Move CUDA async warning to suffix (pytorch#59467)

malfet · facebook-github-bot · commit d125694d0bc4 · 2021-06-04T17:26:28.000-07:00
Summary: After the change async error warnings look as follows: ``` $ python -c "import torch;torch.eye(3,3,device='cuda:777')" Traceback (most recent call last): File "<string>", line 1, in <module> RuntimeError: CUDA error: invalid device ordinal CUDA kernel errors might be asynchronously reported at some other API call,so the stacktrace below might be incorrect. For debugging consider passing CUDA_LAUNCH_BLOCKING=1. ``` Pull Request resolved: pytorch#59467 Reviewed By: ngimel Differential Revision: D28904360 Pulled By: malfet fbshipit-source-id: 2a8fa5affed5b4ffcaa602c8ab2669061cde7db0
diff --git a/c10/cuda/CUDAException.h b/c10/cuda/CUDAException.h
@@ -33,17 +33,21 @@ class C10_CUDA_API CUDAError : public c10::Error {
     }                                                            \
   } while (0)
 #else
-#define C10_CUDA_CHECK(EXPR)                                              \
-  do {                                                                    \
-    cudaError_t __err = EXPR;                                             \
-    if (__err != cudaSuccess) {                                           \
-      auto error_unused C10_UNUSED = cudaGetLastError();                  \
-      auto _cuda_check_prefix = c10::cuda::get_cuda_check_prefix();       \
-      throw c10::CUDAError(                                               \
-          {__func__, __FILE__, static_cast<uint32_t>(__LINE__)},          \
-          TORCH_CHECK_MSG(                                                \
-              false, "", _cuda_check_prefix, cudaGetErrorString(__err))); \
-    }                                                                     \
+#define C10_CUDA_CHECK(EXPR)                                        \
+  do {                                                              \
+    cudaError_t __err = EXPR;                                       \
+    if (__err != cudaSuccess) {                                     \
+      auto error_unused C10_UNUSED = cudaGetLastError();            \
+      auto _cuda_check_suffix = c10::cuda::get_cuda_check_suffix(); \
+      throw c10::CUDAError(                                         \
+          {__func__, __FILE__, static_cast<uint32_t>(__LINE__)},    \
+          TORCH_CHECK_MSG(                                          \
+              false,                                                \
+              "",                                                   \
+              "CUDA error: ",                                       \
+              cudaGetErrorString(__err),                            \
+              _cuda_check_suffix));                                 \
+    }                                                               \
   } while (0)
 #endif
 
diff --git a/c10/cuda/CUDAFunctions.cpp b/c10/cuda/CUDAFunctions.cpp
@@ -141,17 +141,16 @@ void device_synchronize() {
   C10_CUDA_CHECK(cudaDeviceSynchronize());
 }
 
-const char* get_cuda_check_prefix() noexcept {
+const char* get_cuda_check_suffix() noexcept {
   static char* device_blocking_flag = getenv("CUDA_LAUNCH_BLOCKING");
   static bool blocking_enabled =
       (device_blocking_flag && atoi(device_blocking_flag));
   if (blocking_enabled) {
-    return "CUDA error: ";
+    return "";
   } else {
-    return "CUDA kernel errors might be "

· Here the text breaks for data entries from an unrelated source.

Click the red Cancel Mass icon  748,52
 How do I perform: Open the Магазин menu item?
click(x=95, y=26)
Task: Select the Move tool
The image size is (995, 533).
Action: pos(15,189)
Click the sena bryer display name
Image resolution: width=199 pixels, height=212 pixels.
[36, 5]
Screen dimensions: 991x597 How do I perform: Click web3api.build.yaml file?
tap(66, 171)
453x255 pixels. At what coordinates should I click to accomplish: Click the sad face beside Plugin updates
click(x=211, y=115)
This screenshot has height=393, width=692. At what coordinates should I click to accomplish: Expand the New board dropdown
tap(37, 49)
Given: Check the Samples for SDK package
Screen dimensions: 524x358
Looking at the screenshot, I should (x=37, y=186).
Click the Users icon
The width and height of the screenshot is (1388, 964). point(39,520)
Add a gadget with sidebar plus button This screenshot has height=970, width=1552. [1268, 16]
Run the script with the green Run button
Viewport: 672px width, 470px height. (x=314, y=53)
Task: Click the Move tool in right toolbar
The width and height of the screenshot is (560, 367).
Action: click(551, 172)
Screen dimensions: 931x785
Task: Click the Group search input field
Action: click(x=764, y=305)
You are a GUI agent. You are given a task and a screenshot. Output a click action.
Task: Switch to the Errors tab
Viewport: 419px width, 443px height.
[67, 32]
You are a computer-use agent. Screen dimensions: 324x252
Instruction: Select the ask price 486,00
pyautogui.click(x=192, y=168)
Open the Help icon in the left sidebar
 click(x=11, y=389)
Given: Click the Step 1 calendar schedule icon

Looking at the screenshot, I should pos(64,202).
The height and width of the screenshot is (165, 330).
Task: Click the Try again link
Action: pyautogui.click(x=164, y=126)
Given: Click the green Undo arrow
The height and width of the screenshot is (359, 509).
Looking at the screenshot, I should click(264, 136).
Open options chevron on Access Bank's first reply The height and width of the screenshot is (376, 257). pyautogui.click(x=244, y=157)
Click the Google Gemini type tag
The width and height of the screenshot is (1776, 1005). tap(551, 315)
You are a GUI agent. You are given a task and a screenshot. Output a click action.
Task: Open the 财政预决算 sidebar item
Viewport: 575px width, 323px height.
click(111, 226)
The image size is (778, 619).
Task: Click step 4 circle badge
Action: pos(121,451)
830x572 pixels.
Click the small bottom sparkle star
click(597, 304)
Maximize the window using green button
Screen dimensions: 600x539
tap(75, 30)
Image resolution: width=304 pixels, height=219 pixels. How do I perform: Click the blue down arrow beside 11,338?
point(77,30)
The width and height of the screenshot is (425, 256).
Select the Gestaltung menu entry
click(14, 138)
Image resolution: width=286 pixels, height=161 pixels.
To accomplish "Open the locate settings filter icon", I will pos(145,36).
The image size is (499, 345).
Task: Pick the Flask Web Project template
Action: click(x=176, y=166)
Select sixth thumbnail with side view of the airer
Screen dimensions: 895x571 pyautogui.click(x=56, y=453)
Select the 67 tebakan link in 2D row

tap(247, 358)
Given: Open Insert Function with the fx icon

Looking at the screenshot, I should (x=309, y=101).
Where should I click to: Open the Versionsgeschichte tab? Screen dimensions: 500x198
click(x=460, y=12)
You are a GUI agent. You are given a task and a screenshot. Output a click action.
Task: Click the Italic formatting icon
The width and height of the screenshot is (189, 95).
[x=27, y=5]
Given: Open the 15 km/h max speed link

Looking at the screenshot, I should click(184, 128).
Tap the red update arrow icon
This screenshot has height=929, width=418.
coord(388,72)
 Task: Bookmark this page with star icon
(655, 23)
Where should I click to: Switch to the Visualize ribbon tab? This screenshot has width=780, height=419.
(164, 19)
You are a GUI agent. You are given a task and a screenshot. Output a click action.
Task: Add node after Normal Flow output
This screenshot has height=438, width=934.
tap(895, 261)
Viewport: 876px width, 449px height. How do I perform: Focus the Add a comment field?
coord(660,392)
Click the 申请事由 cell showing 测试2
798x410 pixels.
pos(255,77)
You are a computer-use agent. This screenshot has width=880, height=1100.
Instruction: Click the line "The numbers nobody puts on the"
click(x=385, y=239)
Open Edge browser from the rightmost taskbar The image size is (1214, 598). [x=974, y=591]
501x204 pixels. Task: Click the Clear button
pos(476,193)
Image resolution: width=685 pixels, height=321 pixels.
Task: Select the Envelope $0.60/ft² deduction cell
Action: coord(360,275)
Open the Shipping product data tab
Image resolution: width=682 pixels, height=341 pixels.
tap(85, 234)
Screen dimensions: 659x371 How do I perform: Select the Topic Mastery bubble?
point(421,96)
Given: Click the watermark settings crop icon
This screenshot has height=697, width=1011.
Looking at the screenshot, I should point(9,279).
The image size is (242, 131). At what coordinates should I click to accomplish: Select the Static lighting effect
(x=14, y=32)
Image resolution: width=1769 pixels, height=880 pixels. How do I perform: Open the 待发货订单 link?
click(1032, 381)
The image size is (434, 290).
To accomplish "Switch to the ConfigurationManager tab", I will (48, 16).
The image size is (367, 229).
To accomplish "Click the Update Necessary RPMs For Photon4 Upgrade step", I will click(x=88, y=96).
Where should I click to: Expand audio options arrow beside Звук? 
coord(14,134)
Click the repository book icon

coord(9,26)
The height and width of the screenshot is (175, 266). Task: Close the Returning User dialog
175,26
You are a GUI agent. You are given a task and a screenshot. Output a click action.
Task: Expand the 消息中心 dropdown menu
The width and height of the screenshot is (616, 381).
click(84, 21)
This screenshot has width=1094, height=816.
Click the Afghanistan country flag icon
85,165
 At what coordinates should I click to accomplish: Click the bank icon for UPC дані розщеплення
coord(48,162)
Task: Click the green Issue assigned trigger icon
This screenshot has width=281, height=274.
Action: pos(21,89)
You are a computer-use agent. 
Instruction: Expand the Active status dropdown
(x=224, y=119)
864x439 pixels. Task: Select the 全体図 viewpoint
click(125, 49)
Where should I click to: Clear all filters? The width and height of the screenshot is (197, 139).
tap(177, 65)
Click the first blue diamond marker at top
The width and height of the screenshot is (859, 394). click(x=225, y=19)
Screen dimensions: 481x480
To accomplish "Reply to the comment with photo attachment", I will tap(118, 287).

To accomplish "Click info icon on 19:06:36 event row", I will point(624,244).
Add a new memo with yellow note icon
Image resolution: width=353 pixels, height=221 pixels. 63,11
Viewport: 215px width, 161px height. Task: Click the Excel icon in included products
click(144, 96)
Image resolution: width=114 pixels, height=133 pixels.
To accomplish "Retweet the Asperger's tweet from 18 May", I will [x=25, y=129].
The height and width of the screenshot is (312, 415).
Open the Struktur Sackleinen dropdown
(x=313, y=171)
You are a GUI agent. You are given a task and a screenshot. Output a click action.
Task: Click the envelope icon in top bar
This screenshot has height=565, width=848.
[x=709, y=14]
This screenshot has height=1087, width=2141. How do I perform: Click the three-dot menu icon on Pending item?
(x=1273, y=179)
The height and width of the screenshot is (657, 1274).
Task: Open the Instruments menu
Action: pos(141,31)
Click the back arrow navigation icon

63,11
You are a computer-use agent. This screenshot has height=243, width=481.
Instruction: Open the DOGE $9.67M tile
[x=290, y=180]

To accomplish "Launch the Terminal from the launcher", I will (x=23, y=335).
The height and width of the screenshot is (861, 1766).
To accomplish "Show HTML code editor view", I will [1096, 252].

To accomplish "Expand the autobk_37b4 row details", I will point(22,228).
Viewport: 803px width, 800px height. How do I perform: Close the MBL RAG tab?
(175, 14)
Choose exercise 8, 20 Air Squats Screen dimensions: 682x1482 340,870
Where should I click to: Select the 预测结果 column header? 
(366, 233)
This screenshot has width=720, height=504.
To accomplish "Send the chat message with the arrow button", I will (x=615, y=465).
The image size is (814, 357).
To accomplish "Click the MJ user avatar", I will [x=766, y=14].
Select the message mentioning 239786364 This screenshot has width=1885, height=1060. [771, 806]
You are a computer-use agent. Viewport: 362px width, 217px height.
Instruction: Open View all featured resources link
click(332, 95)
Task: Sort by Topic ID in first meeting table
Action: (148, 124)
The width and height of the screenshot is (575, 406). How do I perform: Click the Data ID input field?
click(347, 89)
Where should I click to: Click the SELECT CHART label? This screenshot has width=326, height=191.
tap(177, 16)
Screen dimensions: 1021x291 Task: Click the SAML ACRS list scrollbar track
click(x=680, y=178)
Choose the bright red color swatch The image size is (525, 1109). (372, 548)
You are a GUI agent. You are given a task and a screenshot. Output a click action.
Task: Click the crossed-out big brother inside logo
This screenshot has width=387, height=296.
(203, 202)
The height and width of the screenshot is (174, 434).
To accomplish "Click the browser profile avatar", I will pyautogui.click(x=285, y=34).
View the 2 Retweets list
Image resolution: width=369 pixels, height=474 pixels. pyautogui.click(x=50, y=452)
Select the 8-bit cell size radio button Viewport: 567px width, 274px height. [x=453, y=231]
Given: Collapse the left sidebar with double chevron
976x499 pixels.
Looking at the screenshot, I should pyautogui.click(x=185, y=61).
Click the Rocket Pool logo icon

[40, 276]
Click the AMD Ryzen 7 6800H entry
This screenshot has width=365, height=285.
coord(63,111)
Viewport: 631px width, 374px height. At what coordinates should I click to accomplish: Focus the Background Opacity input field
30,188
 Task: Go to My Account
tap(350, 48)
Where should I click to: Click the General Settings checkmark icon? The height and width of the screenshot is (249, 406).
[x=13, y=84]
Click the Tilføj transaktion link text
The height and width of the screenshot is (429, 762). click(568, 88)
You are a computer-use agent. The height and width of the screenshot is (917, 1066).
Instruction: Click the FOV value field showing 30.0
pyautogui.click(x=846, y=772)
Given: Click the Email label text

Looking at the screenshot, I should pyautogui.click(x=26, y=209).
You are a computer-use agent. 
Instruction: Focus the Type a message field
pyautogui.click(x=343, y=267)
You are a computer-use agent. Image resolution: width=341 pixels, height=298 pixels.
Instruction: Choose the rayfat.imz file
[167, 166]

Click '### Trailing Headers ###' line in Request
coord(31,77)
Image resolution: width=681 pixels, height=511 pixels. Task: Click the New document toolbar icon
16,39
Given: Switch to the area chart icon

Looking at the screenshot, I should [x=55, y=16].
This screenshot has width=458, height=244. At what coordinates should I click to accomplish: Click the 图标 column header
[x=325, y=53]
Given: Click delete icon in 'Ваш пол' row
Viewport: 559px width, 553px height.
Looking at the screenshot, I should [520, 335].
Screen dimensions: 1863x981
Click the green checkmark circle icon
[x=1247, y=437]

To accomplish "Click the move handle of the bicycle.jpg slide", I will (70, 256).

-           "asynchronously reported at some other API call,so the "
-           "stacktrace below might be incorrect. For debugging "
-           "consider passing CUDA_LAUNCH_BLOCKING=1. CUDA error: ";
+    return "\nCUDA kernel errors might be asynchronously reported at some"
+           " other API call,so the stacktrace below might be incorrect."
+           "\nFor debugging consider passing CUDA_LAUNCH_BLOCKING=1.";
   }
 }
 
diff --git a/c10/cuda/CUDAFunctions.h b/c10/cuda/CUDAFunctions.h
@@ -30,7 +30,7 @@ C10_CUDA_API void set_device(DeviceIndex device);
 
 C10_CUDA_API void device_synchronize();
 
-C10_CUDA_API const char* get_cuda_check_prefix() noexcept;
+C10_CUDA_API const char* get_cuda_check_suffix() noexcept;
 
 } // namespace cuda
 } // namespace c10